Reputation: 195
I have a properties file that I've included within a jar I'll be distributing. Before I decided to include the file within the jar I was loading it like
properties.load(new FileInputStream(configFileName));
But this stopped working once the file was placed inside the jar so I changed the code to
properties.load(MyClass.class.getResourceAsStream(configFileName));
Only problem is I have unit tests that use my properties (which are loaded statically so I can't mock it). The unit tests are run before the jar is made so they all fail now. Is there an elegant way to handle a file that will be in a jar only if the program is run as a jar?
Upvotes: 0
Views: 216
Reputation: 7388
the problem probably is that this file is not visible to your classloader..
i'd use this
Classloader cl = getClass().getClassloader();
properties.load(cl.getResourceAsStream(configFileName))

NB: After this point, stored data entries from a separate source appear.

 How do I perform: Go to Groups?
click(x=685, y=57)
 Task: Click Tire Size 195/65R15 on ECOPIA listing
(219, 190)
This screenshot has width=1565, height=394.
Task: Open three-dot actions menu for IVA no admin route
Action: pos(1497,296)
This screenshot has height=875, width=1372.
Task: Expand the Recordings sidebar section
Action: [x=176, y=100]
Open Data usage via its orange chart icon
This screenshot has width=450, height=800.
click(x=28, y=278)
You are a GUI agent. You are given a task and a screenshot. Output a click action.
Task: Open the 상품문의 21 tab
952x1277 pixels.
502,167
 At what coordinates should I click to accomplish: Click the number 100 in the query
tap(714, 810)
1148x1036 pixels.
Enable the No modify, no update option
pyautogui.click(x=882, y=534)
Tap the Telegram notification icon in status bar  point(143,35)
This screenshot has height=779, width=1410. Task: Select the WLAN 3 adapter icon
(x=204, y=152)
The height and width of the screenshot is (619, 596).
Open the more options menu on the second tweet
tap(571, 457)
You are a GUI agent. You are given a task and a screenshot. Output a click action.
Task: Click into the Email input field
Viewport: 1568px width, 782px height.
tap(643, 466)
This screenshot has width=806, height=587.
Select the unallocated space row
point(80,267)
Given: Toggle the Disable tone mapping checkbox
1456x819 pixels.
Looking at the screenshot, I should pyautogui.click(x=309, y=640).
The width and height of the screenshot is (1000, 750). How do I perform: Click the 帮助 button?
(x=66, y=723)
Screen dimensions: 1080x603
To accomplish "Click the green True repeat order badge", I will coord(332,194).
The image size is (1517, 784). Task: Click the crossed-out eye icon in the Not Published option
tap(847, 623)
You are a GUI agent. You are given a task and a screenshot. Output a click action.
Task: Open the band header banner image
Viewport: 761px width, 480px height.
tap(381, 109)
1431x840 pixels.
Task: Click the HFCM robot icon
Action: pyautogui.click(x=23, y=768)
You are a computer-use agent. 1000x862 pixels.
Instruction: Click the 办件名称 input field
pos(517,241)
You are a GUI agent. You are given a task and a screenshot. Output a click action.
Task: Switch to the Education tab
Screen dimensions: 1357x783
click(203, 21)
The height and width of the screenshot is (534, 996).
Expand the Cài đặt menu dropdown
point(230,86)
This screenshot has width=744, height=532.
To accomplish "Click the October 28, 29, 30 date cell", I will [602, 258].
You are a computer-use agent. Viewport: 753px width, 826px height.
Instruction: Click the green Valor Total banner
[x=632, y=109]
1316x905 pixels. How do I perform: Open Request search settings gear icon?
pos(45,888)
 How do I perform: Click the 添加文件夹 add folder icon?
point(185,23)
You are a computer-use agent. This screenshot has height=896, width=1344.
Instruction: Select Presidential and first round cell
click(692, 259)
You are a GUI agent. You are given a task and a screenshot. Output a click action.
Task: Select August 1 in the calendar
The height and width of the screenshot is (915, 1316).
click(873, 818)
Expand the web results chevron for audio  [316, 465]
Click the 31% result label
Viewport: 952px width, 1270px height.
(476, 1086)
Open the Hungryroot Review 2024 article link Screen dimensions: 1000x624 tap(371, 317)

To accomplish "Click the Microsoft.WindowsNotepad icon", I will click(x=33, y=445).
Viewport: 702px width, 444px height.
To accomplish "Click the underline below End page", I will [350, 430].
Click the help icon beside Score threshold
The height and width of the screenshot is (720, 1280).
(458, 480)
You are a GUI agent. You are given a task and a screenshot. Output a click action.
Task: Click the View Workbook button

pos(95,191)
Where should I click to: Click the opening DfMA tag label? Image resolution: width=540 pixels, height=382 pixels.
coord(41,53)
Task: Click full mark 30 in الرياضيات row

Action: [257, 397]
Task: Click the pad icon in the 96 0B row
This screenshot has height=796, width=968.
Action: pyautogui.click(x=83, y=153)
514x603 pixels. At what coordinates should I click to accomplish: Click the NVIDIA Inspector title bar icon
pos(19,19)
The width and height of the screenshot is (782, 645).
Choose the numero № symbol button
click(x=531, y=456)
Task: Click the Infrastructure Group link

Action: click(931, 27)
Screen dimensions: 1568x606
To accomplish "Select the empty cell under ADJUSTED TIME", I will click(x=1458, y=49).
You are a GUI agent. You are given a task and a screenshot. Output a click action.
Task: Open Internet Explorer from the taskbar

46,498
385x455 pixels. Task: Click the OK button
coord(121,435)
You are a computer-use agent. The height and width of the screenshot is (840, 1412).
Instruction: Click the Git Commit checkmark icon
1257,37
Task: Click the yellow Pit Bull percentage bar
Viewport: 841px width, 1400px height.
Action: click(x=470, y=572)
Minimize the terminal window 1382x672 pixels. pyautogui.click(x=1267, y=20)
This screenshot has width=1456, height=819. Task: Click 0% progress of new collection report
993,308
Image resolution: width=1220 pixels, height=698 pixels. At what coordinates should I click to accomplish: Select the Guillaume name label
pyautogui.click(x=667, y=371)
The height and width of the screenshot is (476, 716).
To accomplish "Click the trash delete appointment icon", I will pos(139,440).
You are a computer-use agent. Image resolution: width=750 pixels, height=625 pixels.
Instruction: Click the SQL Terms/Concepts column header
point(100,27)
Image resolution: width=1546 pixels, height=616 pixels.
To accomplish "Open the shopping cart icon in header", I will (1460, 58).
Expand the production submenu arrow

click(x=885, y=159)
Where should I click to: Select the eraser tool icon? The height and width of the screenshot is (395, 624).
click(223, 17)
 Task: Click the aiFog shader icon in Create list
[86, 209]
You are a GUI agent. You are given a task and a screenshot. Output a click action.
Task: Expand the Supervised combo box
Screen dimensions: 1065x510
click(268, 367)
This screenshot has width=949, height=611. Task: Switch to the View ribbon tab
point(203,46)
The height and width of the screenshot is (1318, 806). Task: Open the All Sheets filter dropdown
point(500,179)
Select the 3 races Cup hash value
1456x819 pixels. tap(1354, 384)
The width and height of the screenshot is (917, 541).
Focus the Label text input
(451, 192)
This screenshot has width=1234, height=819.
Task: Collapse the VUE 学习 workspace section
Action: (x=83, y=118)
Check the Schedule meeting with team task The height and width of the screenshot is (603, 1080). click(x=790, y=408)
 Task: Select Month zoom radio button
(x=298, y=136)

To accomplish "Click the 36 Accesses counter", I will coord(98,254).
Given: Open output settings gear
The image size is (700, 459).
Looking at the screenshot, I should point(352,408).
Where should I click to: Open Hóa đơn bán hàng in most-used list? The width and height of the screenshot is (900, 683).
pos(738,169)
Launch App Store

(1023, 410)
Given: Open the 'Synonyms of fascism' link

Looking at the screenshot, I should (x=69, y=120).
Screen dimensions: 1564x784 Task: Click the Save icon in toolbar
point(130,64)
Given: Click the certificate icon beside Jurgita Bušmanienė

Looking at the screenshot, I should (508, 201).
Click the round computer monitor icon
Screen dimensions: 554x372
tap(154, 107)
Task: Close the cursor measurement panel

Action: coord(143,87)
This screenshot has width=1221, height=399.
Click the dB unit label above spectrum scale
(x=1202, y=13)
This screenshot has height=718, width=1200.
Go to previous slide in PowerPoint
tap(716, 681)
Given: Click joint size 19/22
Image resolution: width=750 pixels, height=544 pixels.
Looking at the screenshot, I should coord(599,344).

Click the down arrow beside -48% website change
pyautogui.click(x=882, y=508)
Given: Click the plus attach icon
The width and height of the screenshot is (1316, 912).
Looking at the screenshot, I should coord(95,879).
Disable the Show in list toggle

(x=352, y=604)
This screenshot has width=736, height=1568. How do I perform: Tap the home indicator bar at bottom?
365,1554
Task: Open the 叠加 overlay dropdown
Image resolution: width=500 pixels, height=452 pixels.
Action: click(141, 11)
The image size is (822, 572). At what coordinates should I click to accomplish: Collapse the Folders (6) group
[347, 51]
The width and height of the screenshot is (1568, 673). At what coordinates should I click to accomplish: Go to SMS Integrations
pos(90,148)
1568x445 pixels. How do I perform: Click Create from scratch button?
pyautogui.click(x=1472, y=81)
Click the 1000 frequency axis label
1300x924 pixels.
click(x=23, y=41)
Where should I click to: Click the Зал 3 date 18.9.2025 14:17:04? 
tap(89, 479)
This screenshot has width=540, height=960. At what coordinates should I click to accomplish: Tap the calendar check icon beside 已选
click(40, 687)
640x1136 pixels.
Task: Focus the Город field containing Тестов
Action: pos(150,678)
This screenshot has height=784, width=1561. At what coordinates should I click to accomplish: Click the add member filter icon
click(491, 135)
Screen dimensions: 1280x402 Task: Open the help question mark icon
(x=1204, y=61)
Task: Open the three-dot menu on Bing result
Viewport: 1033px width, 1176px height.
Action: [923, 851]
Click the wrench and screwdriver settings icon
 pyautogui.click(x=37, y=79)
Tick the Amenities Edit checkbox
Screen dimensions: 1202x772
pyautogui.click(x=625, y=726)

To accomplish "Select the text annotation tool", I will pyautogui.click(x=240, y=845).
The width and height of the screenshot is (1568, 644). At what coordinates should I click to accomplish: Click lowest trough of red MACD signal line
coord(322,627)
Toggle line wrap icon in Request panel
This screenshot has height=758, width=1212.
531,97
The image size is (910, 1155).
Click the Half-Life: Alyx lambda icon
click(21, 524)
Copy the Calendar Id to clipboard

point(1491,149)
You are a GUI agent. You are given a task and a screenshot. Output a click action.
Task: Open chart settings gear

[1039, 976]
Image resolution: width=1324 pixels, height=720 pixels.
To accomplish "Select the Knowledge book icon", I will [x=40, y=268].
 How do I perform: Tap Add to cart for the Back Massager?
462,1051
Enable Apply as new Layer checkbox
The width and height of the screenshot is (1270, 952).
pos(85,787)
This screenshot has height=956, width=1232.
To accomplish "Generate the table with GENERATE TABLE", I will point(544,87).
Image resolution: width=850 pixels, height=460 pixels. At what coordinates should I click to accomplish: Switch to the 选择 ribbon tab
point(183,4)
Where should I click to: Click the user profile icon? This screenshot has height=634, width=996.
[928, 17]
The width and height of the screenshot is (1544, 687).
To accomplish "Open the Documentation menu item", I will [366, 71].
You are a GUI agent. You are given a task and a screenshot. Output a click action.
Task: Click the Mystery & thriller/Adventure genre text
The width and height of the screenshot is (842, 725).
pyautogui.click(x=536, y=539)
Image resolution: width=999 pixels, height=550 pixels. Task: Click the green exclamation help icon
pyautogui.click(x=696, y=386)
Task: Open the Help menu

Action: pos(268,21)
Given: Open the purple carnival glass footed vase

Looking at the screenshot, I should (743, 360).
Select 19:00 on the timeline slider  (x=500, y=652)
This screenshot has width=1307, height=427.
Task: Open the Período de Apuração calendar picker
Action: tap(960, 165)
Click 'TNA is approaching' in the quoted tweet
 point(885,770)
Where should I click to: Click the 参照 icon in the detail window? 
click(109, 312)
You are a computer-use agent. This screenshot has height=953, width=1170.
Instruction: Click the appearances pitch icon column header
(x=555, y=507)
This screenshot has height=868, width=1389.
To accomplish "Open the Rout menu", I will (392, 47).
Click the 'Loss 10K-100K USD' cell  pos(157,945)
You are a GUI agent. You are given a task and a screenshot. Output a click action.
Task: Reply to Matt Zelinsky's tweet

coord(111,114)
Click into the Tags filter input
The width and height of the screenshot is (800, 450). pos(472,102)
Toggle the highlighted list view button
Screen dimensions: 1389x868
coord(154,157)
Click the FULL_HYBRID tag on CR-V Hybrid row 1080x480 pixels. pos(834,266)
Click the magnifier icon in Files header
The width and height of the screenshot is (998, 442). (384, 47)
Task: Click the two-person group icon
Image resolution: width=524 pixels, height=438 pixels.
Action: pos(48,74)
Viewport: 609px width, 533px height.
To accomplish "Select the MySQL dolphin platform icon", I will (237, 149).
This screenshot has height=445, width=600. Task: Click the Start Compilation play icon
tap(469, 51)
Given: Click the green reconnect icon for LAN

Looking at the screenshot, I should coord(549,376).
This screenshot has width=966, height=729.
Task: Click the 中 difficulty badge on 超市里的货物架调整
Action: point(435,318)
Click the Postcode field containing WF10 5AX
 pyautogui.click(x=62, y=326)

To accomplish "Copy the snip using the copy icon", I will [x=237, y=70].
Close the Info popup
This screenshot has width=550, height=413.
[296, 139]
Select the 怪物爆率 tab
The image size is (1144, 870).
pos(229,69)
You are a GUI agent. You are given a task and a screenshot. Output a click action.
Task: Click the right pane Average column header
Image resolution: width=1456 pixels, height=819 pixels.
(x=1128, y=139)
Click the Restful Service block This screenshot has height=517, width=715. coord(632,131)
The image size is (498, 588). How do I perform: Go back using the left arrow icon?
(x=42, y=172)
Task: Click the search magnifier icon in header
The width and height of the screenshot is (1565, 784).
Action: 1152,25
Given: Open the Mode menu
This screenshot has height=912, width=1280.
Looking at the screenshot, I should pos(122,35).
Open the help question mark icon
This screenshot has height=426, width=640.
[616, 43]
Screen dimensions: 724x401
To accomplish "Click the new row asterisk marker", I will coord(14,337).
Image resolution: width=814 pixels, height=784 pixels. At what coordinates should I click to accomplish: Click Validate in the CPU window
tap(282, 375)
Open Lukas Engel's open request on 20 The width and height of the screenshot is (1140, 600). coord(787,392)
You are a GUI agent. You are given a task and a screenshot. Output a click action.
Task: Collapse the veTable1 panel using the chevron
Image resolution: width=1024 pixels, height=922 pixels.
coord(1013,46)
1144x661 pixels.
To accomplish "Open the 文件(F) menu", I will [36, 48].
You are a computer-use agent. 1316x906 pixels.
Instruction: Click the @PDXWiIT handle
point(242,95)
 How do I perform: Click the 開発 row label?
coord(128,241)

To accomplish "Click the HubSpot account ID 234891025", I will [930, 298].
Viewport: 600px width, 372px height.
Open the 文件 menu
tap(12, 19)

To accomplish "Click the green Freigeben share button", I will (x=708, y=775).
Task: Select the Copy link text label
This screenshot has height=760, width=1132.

pay attention to your classload if this app is a webapplication.. you'll have many classloaders on this case.. your resource must be visible to this classloader.. in a servlet container like tomcat they work this way
Bootstrap
|
System
|
Common
/ \
Webapp1 Webapp2 ...
you can read more here http://tomcat.apache.org/tomcat-6.0-doc/class-loader-howto.html
Upvotes: 0
Reputation: 678
If you happy to have the properties file live with your source code then try:
properties.load(getClass().getResourceAsStream("my.properties"));
The my.properties
file will have to live in the same package as the .java
file in this case.
Upvotes: 0
Reputation: 46
One way to do this is call getResourceAsStream()
, and if it returns null call new FileInputStream()
.
But a better question is: why aren't the properties in your classpath when you run unit tests? If you're using a build tool like Maven, then this should be automatic. And it would give a better sense that you're actually building what you think you are.